Work item: Every line from the one holding "inspirationtx@ccmcnet.com (147, 2498)" through the final line of the entries is to be reproduced exactly, and no other line.

-------

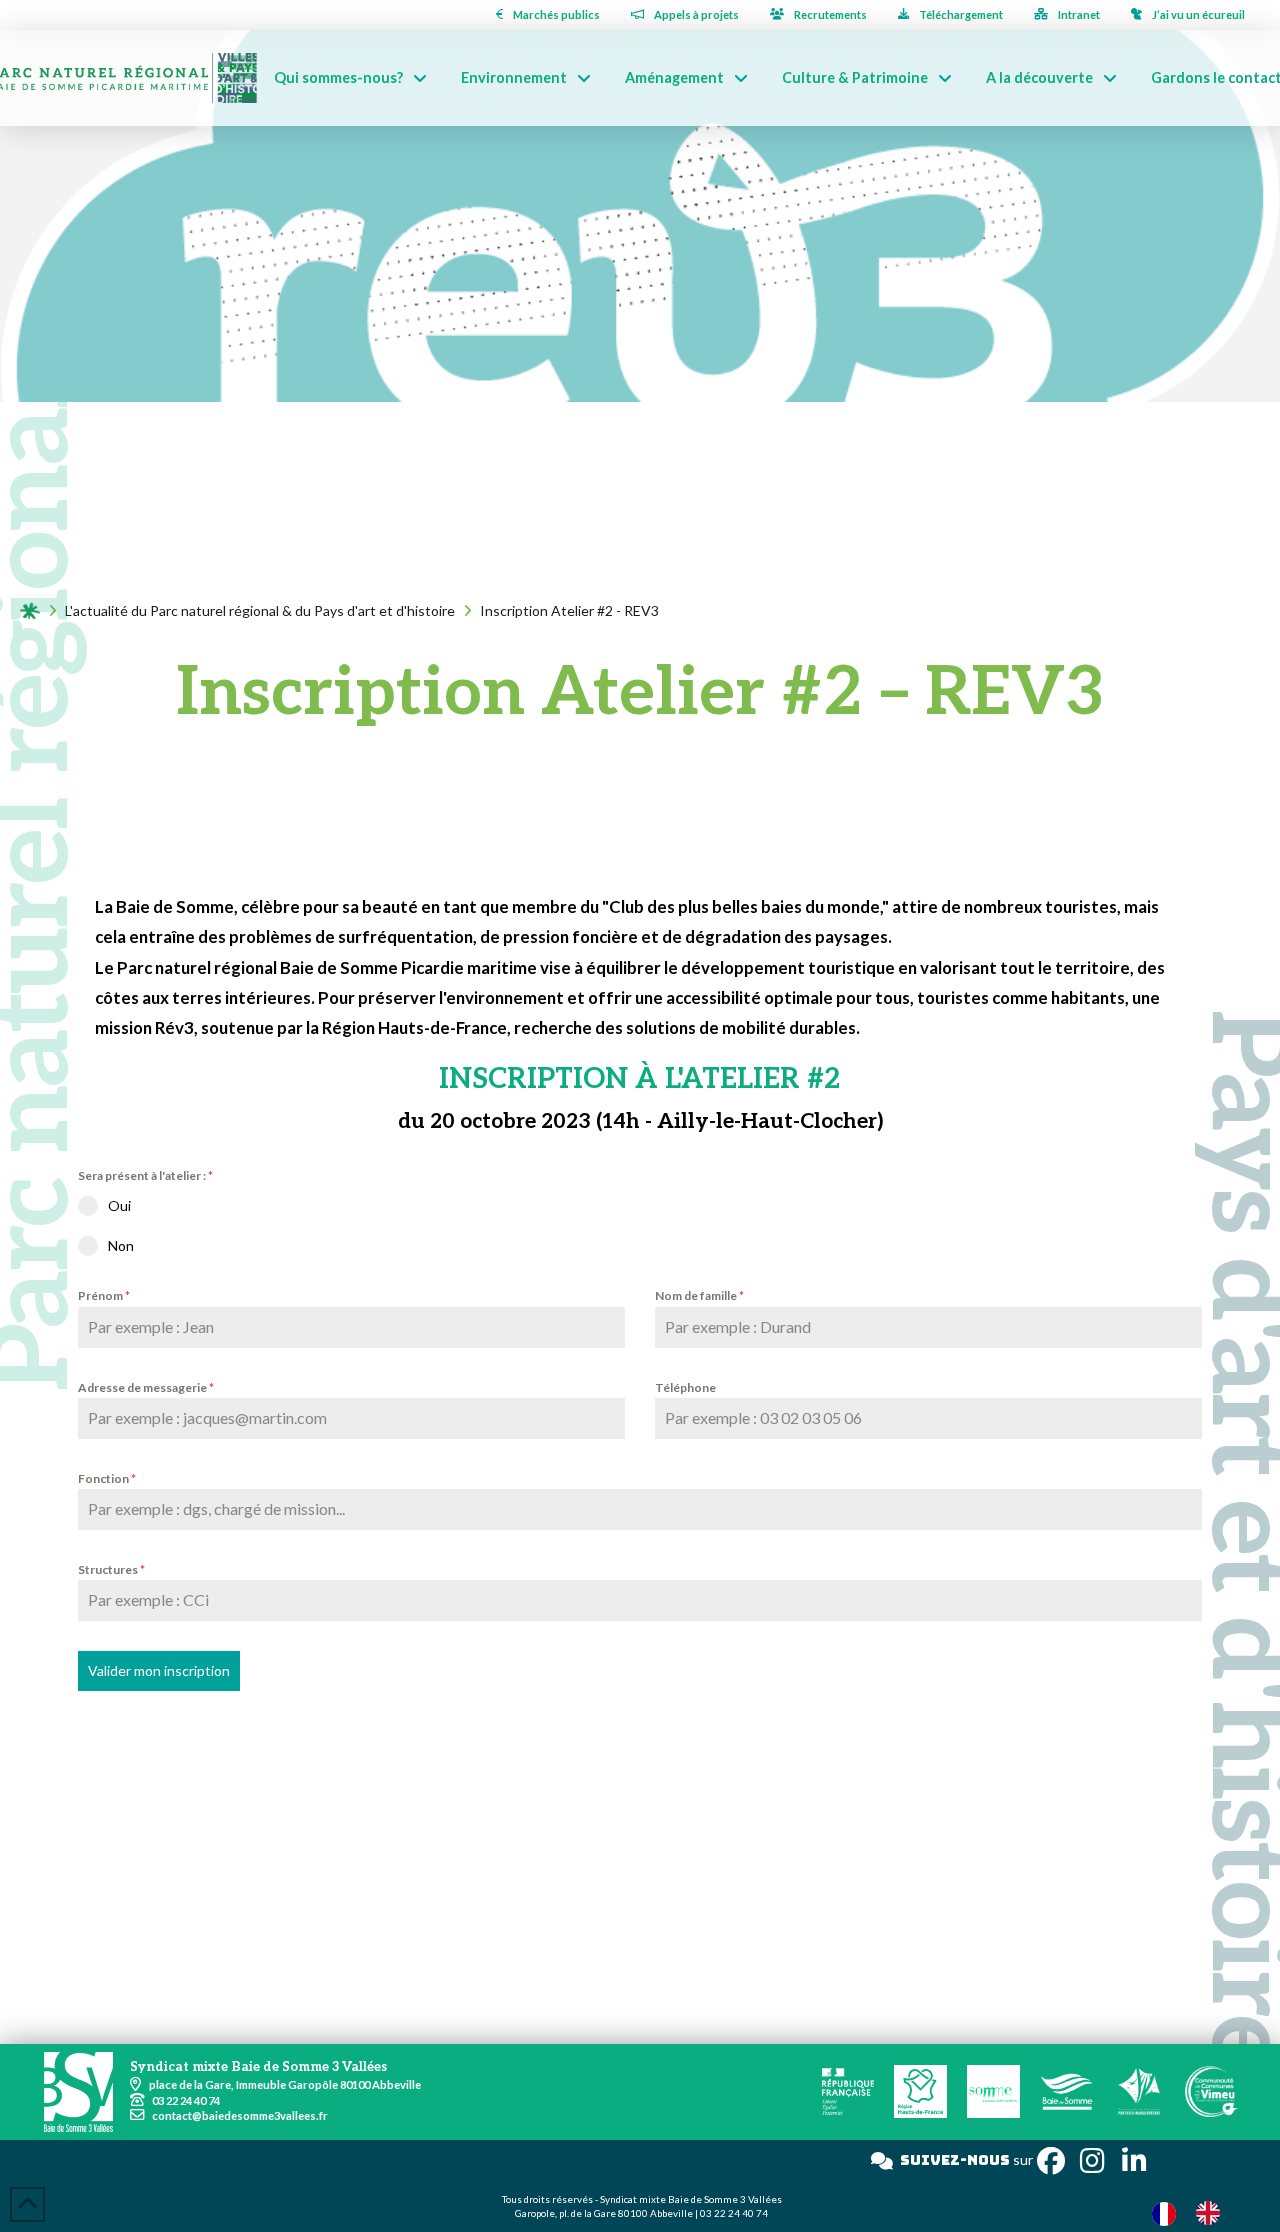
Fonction (107, 1478)
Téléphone (685, 1387)
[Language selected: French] (1196, 2212)
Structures (111, 1569)
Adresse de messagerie (146, 1387)
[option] (1213, 2213)
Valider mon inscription (159, 1670)
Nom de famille (699, 1295)
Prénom (104, 1295)
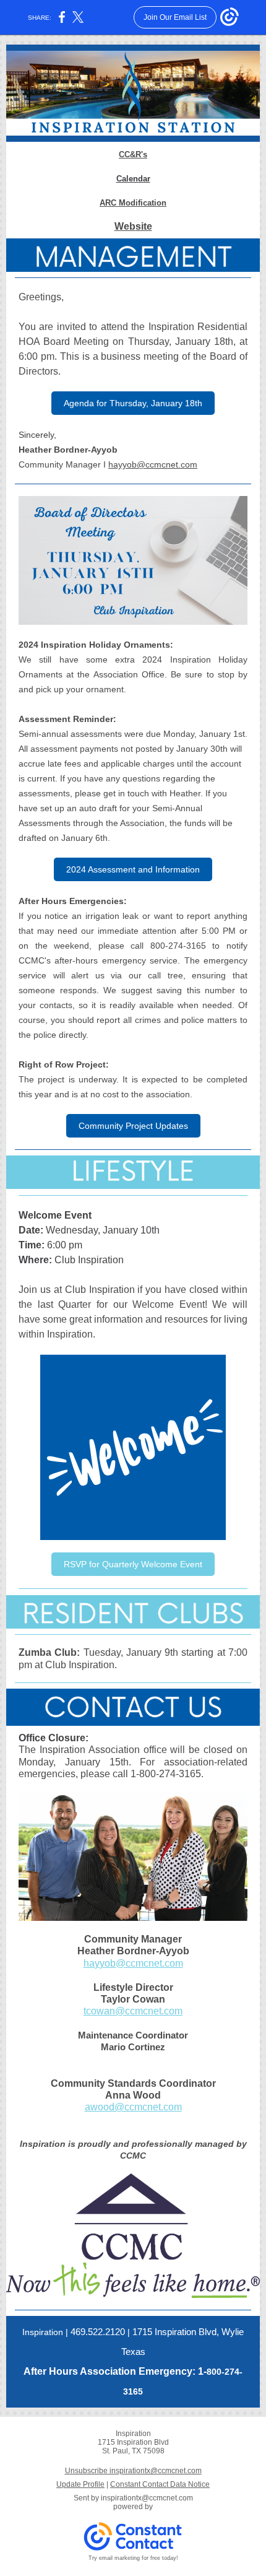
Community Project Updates (133, 1126)
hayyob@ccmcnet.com (152, 464)
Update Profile (80, 2484)
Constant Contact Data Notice (160, 2484)
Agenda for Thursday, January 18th (133, 403)
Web (124, 226)
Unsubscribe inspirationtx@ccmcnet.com (133, 2470)
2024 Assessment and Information (133, 869)
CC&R (130, 154)
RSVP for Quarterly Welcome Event (133, 1564)
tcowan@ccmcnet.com (133, 2011)
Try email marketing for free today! (133, 2558)
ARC (108, 202)
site (143, 226)
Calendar (133, 178)
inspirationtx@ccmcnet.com (147, 2498)
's (144, 154)
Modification (142, 202)
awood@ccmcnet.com (133, 2107)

-------

Result:
inspirationtx@ccmcnet.com (147, 2498)
's (144, 154)
Modification (142, 202)
awood@ccmcnet.com (133, 2107)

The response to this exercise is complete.